== CONSIGNES DE TRAVAIL ==
Renvoyez mot pour mot le passage du texte sur l'abattage illégal dans le nord du Liban, depuis « Dans les forêts » jusqu'à « espaces verts restants. » inclus.

Entre opportunité et nécessité : l’abattage illégal sévit dans le nord du Liban

Dans les forêts qui ont brûlé, l’été dernier, nombreux sont ceux qui sont allés ramasser de quoi se chauffer. Le problème étant que, incontrôlée, cette activité menace les espaces verts restants.

Entre opportunité et nécessité : l’abattage illégal sévit dans le nord du Liban

Élias Farès affirme qu’il n’est pas opposé à ce que les gens ramassent du bois de chauffage, mais pas de manière incontrôlée. Photo Abby Sewell

Les incendies de forêt de l’année dernière ont rasé les coteaux de la vallée de Aoudine, dans le Akkar. Seule une bande verte irrégulière marque la limite de la zone où les pompiers ont réussi à contrôler l’incendie. Sur un chemin de terre en contrebas, le seul être humain visible est un vieux berger qui s’occupe de son troupeau, mais il y a des signes évidents d’autres activités humaines récentes à proximité : une lame de scie abandonnée, un bidon d’huile et, plus révélateur, des souches de pins récemment coupés.

== EXTRAITS DES ENTRÉES ==
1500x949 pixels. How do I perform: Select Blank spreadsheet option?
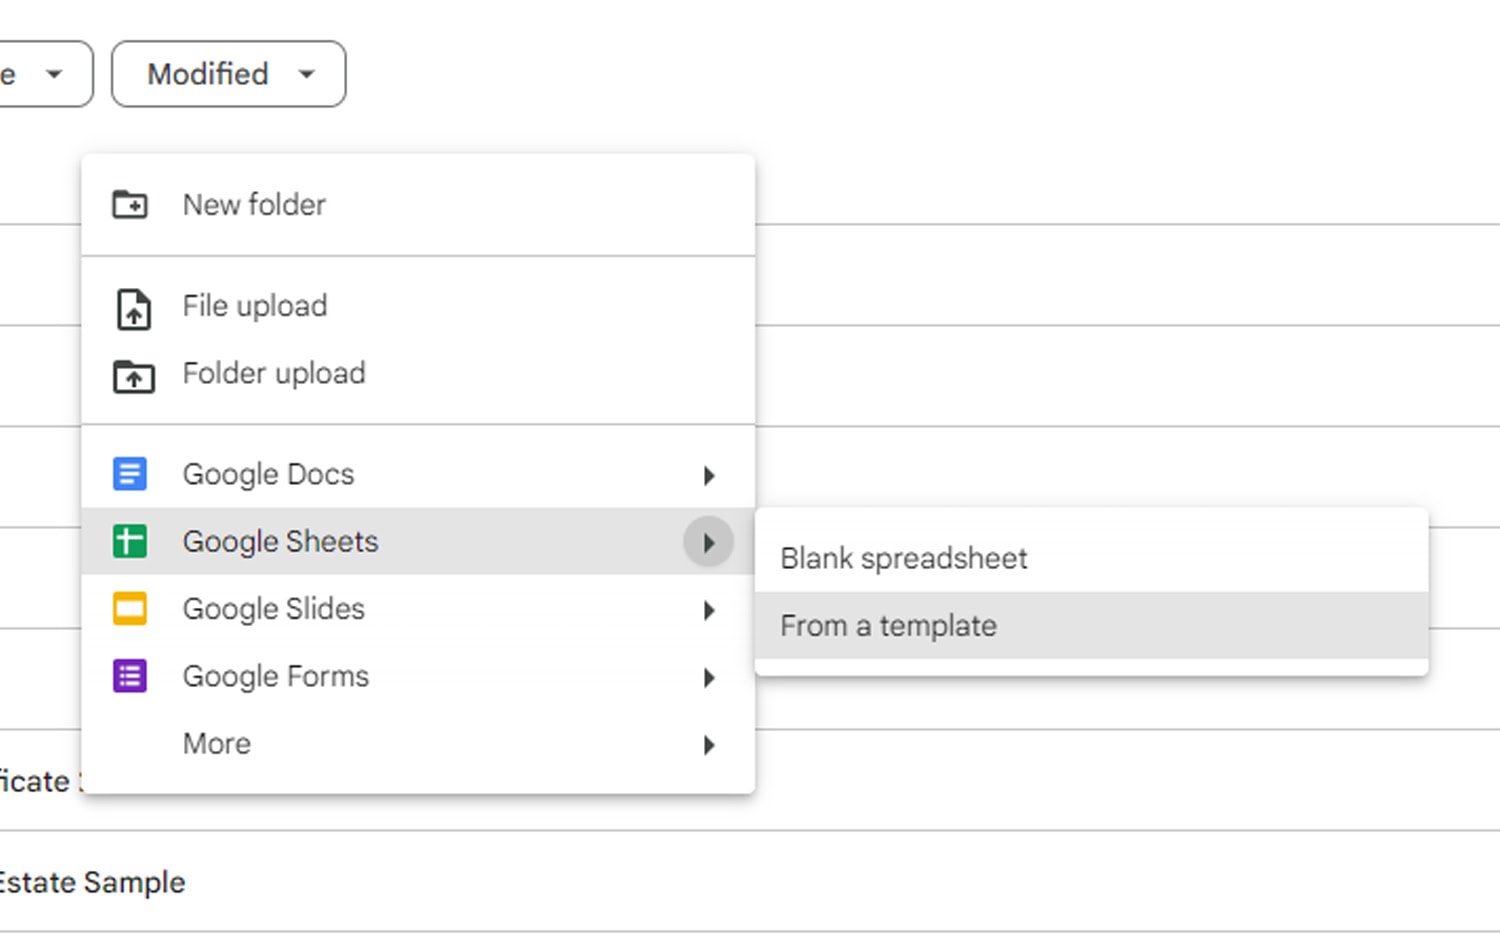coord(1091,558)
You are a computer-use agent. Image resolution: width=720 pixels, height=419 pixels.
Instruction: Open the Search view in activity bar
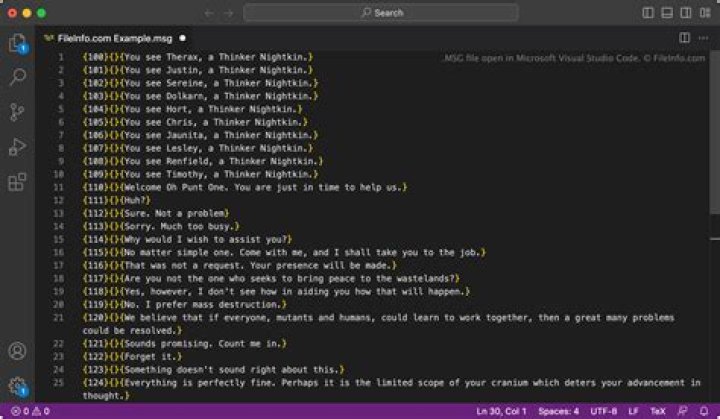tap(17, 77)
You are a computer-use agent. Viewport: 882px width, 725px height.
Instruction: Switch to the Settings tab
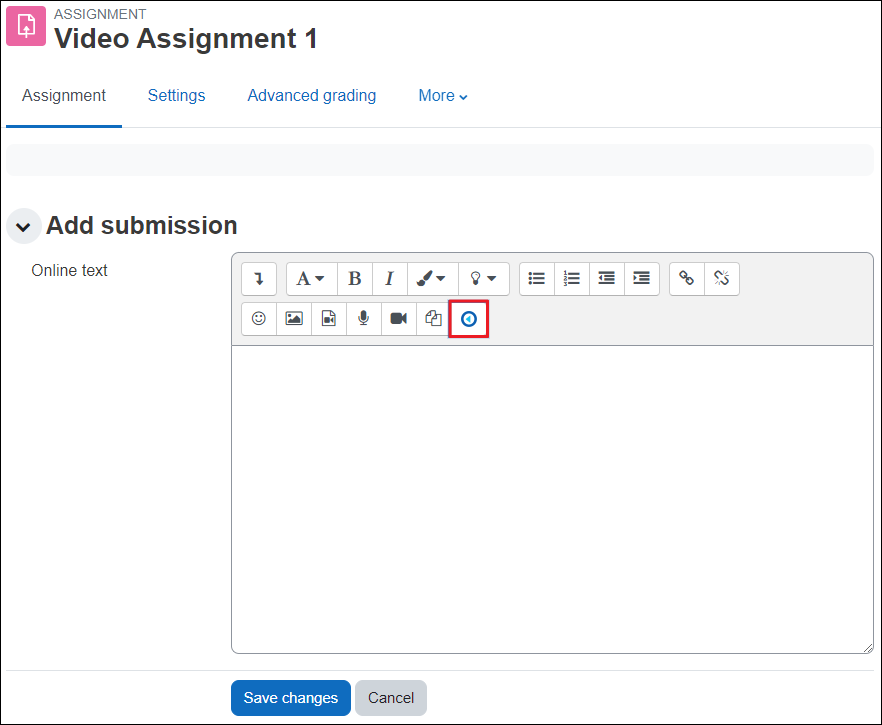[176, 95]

== RÉSULTAT DE LA TÂCHE ==
Dans les forêts qui ont brûlé, l’été dernier, nombreux sont ceux qui sont allés ramasser de quoi se chauffer. Le problème étant que, incontrôlée, cette activité menace les espaces verts restants.